Over the past few months you have likely read one or more
articles about why people are leaving your church. Perhaps it was about the “done with church” group, or 5
things that make visitors leave. Perhaps
you’ve read about why people don’t sing or engage in worship or how the
“Millennial Generation” is no longer interested in church. I know I’ve read many of these
articles…
..and I started believing all of them.
I mean I REALLY BELIEVED all of them. Something in the words of these
wonderful authors resonated with me and I began to see all the issues they were
writing about.
MY CHURCH WAS DYING!!!
And these articles could “fix it.”
Ok, I need to confess here that I don’t have any clue why
people are (aren’t) leaving your church.
My guess is that when someone leaves your church it’s because they don’t
want to go there anymore. I know
that sounds simple, but stop and think about it. Trying to answer “why” someone chooses a certain behavior is
the subject of much disagreement by people who are trained in and study human
behavior. Maybe they didn’t like
the music. Maybe they didn’t like
the coffee. Maybe they found the
sermon to “shallow”…or to “deep” to understand. Maybe they are filled with so much hurt from being kicked
around by the world that they aren’t ready to face it yet. I don’t know.
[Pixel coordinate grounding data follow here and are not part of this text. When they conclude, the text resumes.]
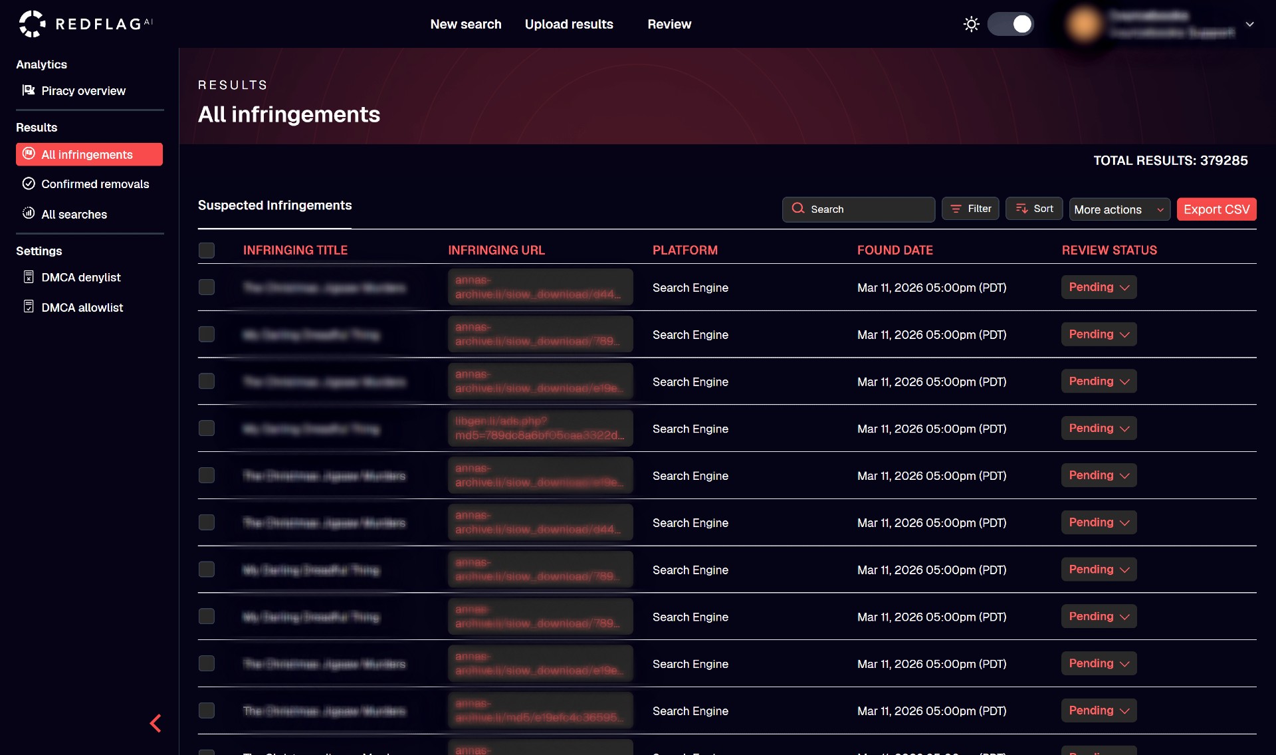Check the first result row checkbox
The height and width of the screenshot is (755, 1276).
coord(207,287)
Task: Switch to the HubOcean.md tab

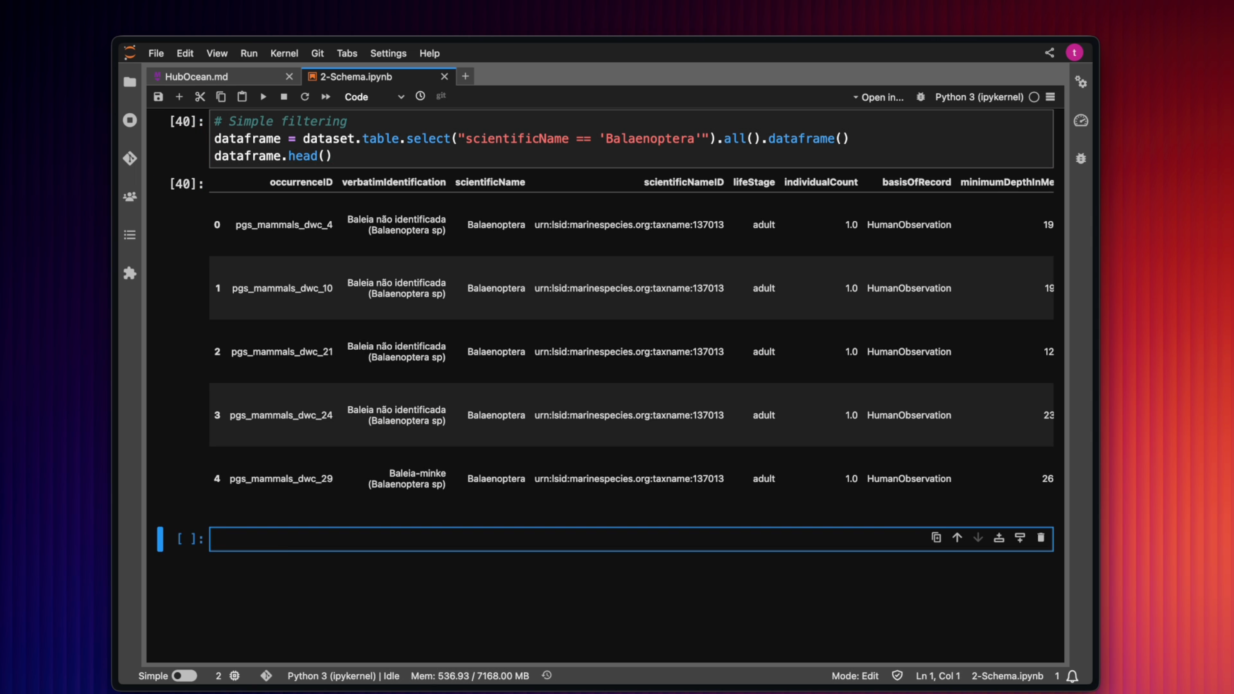Action: (196, 76)
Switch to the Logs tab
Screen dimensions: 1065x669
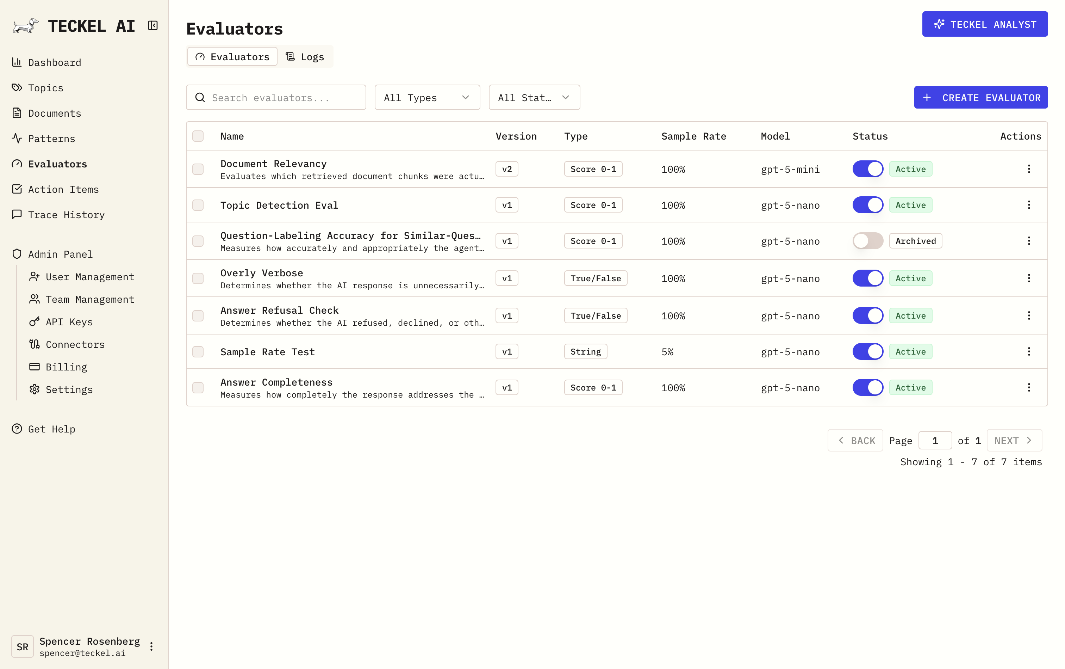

What I do know is that I was convinced my church was
“broken” and dying.
This past Sunday night we had a “family meeting” – we
invited everyone to come and talk about vision, purpose and overall church
health. We broke into small groups
with leaders in each. Our goal as
leaders was to simply listen. We
even used the questions one of those articles had suggested we should ask
people. I was prepared for
eye-opening honesty, as we asked people what they “really thought.”
I was shocked.
Not is a bad way, but in a good way. I listen to friends share about the “family” our church had
become for them. They talked about
how much they enjoyed the teaching and appreciated the youth ministry. They spoke of acceptance they had not
found in other places. One
mentioned that she had thought about going other places (or not going to a
church at all), but God had not released her from her family. We laughed. We cried. We
acknowledged that there is still Kingdom work to do in our community. As I listened, I was encouraged. I was hopeful.
Then it hit me: I had developed church-hypochondria.
I had spent so much time reading about all the “problems” with
churches that I was looking for any “symptom” that could explain what was wrong
with my church and how we could fix it.
When we actually stopped and listened, we found a group of people who
love God, love people and are looking to us, as leaders, to help them move this
message into their community. They
are looking for someone to bring them from where they are, to where they want
to go.
We’re not dying.
Maybe you’re not either. Maybe we need to spend an equal amount of time looking for
and celebrating the lives that are being renewed and transformed, as we spend
reading about and looking for what’s wrong. Maybe we need to worry equally about those who are “done”
and those who would “come”.
Perhaps we could spend less time trying to make the church experience
“perfect” and more time loving on everyone around us.
My church isn’t dying…it’s alive in Christ.
May we live and serve in churches, bodies of believers, who
are sent to share hope and light to the world.